Читаем Мастера иллюзий. Как идеи превращают нас в рабов полностью

Однако такой подход мешает выявить закономерности, общие для всех милленаристских движений. Если мы попытаемся сравнить с культами карго, бурханизмом или Пляской духов три великих движения XVI–XVII веков, то увидим, что и они демонстрируют ту же приверженность к своей, исконной культуре и неприязнь к новым, обычно иностранным культурным элементам — будь то лексические заимствования, стиль одежды или формы политического устройства. При этом трактовать эту особенность как реакцию на национальное угнетение можно лишь в случае с саббатианством и отдельными течениями Реформации, где к религиозным мотивам конфликта примешивались еще и национальные (как в Нидерландах или, в меньшей степени, в Германии), — однако мы не сможем объяснить, почему такую антипатию к чужеземной культуре проявляют, например, старообрядцы. Московское царство середины XVII века было русским государством, и чувствовать себя национально ущемленными большинство русских просто не имело оснований; при этом критике культурных заимствований из Европы в старообрядческой публицистике уделено как-то уж слишком много внимания: осуждение немецкой одежды, курения табака или бритья бороды занимает едва ли не больше места, чем возмущение разложением церкви или тем паче социальной несправедливостью. Более глубокое объяснение антипатии к иностранной культуре дает Уорсли: по его мнению, это реакция на аккультурацию и связана она с развитием национального самосознания — мечтая о возвращении мифического золотого века, обращаясь к общим предкам и коллективно протестуя против иностранных заимствований, аборигены впервые почувствовали себя единым народом. И все же и это объяснение не кажется удовлетворительным: мы не можем связывать эту особенность милленаристских движений с процессом формирования наций, поскольку нация — гораздо более молодое явление, чем сами милленаристские движения.
═══
Задание 1 ::
Перечислите, осуждение чего в старообрядческой публицистике, по словам отрывка о милленаристских движениях, занимает едва ли не больше места, чем возмущение разложением церкви.
Задание 2 ::
Продолжите отрывок о милленаристских движениях после его последнего предложения.

Предоставленный материал ::
═══
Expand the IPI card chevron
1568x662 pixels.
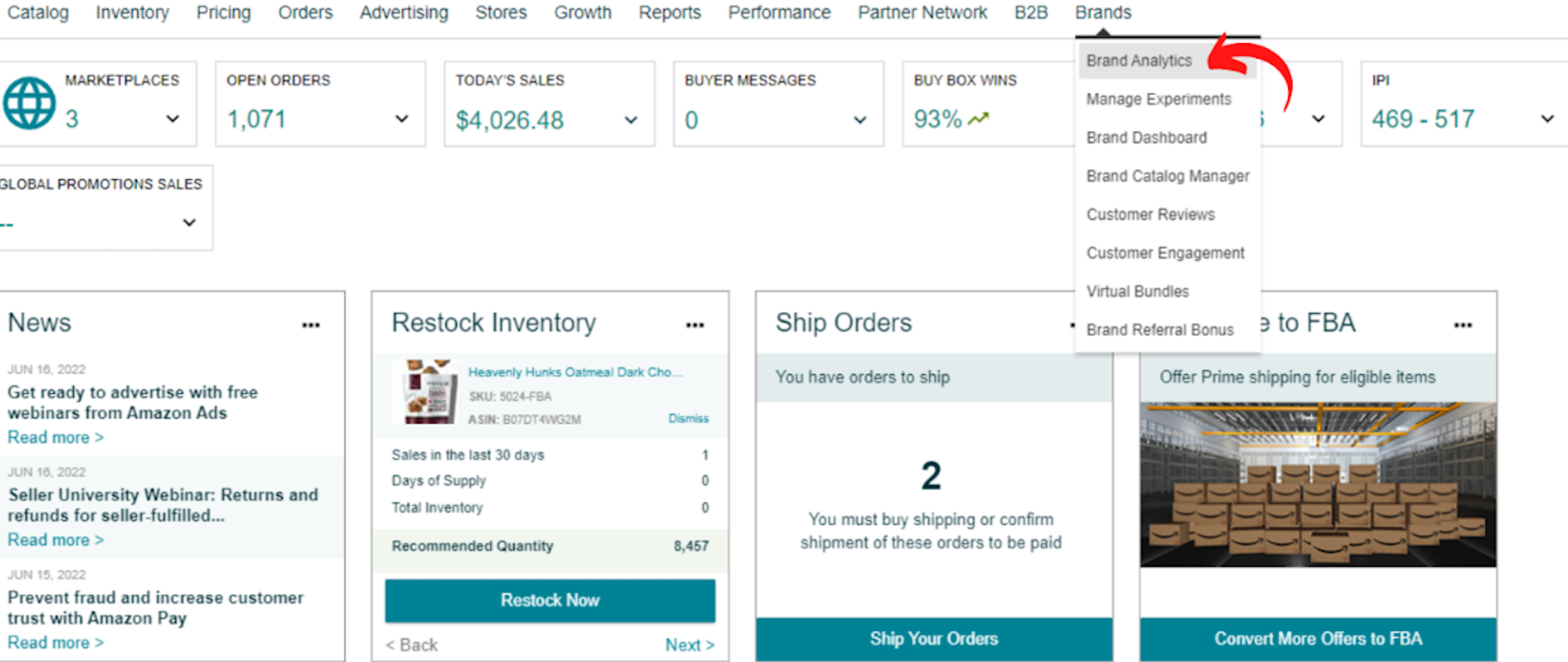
═══
Ответ 1 ::
Немецкая одежда, курение табака, бритье бороды.

Ответ 2 ::
Складывается впечатление, что именно страх перед культурными изменениями — будь то покрой одежды или нормы этикета — и наводит верующих на мысль, что мир движется к концу. И в старообрядческих сочинениях XVII века, и в западноевропейской публицистике XVI–XVII веков признаками надвигающегося конца служат именно зримые перемены: «В наше время (когда толкуют, что близится конец света) нашло на людей подлого звания поветрие, при коем страждущие от него, коль скоро им удастся награбастать и набарышничать толико, что они, помимо немногих геллеров в мошне, обзаведутся еще шутовским платьем по новой моде с шелковыми лентами на тысячу ладов или же иным каким случаем прославятся и войдут в честь, тотчас же восхотят они объявить себя господами рыцарского сословия и людьми благородного состояния», — иронизирует Ганс Гриммельсгаузен60. Но почему реакция на перемены так болезненна? Конечно, утрата социальной стабильности в ранний период Нового времени заставляла европейцев XVI–XVII веков ощущать определенную неуверенность — но достаточное ли это основание, чтобы считать, что общество находилось в состоянии кризиса? Это окажется неверным даже для России середины XVII века: раскол, вероятно, оттого и остается загадкой для исследователей, что найти серьезные и при этом сколько-нибудь общие для разных сословий, которые в нем участвовали, социальные причины не представляется возможным. В этот период русское общество находилось отнюдь не в более бедственном положении, чем, например, во время чумы или, тем более, Смуты, — при этом вплоть до раскола оно никогда не знало столь широко распространенных и острых ожиданий конца света61. Это наводит на мысль, что у раскола были скорее культурные причины, слабо связанные с социальными проблемами.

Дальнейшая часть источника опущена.